▸ INSTRUCTIONS FOR THE TASK
Swap "inbound rule" for "outbound rule" and write out only the material from the line with "Given: Choose the square wave LFO shape" up to and including the line with "click(1423, 498)", keeping everything else the same.
### THE DATA
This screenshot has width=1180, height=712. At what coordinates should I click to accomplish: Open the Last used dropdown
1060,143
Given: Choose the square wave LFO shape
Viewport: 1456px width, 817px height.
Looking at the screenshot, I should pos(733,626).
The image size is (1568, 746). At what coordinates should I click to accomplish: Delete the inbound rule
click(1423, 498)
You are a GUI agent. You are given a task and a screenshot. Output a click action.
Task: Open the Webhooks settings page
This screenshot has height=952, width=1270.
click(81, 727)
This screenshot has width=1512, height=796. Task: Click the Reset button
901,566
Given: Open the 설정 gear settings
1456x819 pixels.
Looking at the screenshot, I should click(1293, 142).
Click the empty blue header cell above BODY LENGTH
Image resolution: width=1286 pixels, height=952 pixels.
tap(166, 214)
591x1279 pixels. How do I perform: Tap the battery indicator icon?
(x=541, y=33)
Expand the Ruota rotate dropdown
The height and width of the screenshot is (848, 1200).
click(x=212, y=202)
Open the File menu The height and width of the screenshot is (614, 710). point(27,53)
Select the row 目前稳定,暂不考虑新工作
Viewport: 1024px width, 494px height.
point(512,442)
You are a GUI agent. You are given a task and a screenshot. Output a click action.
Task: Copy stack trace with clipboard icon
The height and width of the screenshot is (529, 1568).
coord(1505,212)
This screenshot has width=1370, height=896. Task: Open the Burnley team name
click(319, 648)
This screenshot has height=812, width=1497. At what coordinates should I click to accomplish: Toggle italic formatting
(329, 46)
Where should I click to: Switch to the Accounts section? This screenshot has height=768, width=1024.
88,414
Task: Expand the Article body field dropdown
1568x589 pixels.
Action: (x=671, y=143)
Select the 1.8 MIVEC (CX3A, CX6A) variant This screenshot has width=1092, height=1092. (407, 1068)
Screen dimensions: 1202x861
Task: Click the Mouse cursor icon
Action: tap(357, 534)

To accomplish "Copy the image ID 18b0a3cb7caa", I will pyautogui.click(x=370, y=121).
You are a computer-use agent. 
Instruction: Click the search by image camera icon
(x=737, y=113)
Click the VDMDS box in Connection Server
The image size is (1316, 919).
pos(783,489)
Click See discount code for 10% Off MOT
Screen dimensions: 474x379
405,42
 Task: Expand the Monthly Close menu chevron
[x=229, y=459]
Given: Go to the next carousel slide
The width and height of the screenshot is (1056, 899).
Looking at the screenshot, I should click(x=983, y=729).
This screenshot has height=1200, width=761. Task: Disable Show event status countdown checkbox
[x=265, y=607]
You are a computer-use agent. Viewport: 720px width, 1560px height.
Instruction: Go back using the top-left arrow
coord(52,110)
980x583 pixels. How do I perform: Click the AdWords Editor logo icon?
######
▸ THE COMPLETED TASK
Given: Choose the square wave LFO shape
Viewport: 1456px width, 817px height.
Looking at the screenshot, I should pos(733,626).
The image size is (1568, 746). At what coordinates should I click to accomplish: Delete the outbound rule
click(1423, 498)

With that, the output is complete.